Another whirlwind weekend is behind and another looms on the horizon. The Martin Swanty Chyrsler Summer Block Party on Saturday evening was an automotive carnival with a display of vehicles that ran the gamut from a painstakingly restored 1908 Sears and 1924 Dodge to street rods, muscle cars, and oddities such as an Ultra Coach and Zimmer.

A 1908 Sears and Model T speedster, owned by
Steve Greeley, were among the oldest vehicles

As if the Sears wasn’t unusual enough there was a very rare Willys Americar also on display. In general I try and maintain a “it is your car” attitude toward street rods but in consideration of the scarcity of this automobile it seemed a shame to have modified it.
As is usually the case at events such as this, I find a few vehicles that really grab my attention and that leave me wondering how much cash would need to change hands before taking to the road behind the wheel. As I generally gravitate toward trucks topping the list at this show was a stunning 1955 Ford F100.
Only the oddly garish interior was a detraction. The original V8 and 3 speed with overdrive is a near perfect blend of the old and the modern that provides for highway speeds as well as economy.
Number two would have to be the 1924 Dodge. Attention to detail was found everywhere and the apparent mechanical condition provided flights of fancy for the imagination as in my minds eye I could see Oatman Road unfolding through the windshield.

1955 Ford F100

A bit more practical but even more exciting was a rough around the edges, all original 1933 Dodge coupe. With little imagination I picture us taking to the road and rolling east on Route 66 with this gem.
At one end of the lot there was a burn out contest, something that draws huge crowds even though understanding the fascination with it is beyond my scope of comprehension, and at the other a live band. In between were vendors representing Napa, Rednecks Bar-B-Que, Farmers Insurance, KJJJ radio, and a pool with lifeguard, courtesy of Prince Pools, for the kids. There were also displays of the Kia Soul, Chrysler 300, and Jeep Grand Cherokee.
There was dancing and displays of amazing custom cars, raffles and a seething tide of humanity that presented the illusion that the population of Kingman had turned out for the event. The party lasted until midnight.

This Saturday evening is the August edition of Chillin on Beale Street with the theme being topless fun on Route 66, a salute to the convertible. The first 200 topless vehicles (t-tops, convertibles, or no top at all) will receive a special commemorative dash magnet.

As the event is open to anything with wheels this event also has the potential for bringing out a wildly diverse representation of the automobile industry. Last month standouts included a 1948 Indian, a Hudson pick up truck, a Hudson Hornet, a 1946 Ford bus, a Henry J, and a pair of Nash Metros.
For me the whirlwind of activity included research and writing text for the Route 66 encyclopedia and atlas, and discussions pertaining to changes with Cars & Parts magazine with editor Brad Bowling.
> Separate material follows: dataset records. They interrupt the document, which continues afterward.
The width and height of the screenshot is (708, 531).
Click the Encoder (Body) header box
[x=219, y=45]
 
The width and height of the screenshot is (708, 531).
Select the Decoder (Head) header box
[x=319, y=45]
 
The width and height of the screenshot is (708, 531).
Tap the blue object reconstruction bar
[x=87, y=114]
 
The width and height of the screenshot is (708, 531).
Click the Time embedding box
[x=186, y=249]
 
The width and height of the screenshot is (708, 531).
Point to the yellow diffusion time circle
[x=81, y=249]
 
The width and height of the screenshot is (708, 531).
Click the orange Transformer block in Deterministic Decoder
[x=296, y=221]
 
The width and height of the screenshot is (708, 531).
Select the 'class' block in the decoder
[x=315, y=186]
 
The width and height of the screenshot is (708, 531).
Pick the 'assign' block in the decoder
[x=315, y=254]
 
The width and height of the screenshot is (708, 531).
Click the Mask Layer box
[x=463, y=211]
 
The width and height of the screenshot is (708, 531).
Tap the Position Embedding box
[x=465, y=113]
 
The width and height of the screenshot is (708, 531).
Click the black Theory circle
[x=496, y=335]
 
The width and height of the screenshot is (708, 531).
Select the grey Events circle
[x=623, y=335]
Then there is the promotional work with promise of reward through book sales that never seems to end.
First it is Greetings from Route 66, a compilation for which I wrote the chapter introductions. With a scheduled date for release of early October the promotional planning for the kick off is in high gear.
Looming on the horizon is the final edit and cover design for Ghost Towns of Route 66 scheduled for release in May of 2011, just in time for the Route 66 festival in Amarillo. The initial cover design featuring a scene in Glenrio, Texas captured by Kerrick James, is artistic and alluring but seems to miss the mark in regards to capturing the essence, the spirit of the work.

What do you think? Your ideas and input on this would be most appreciated.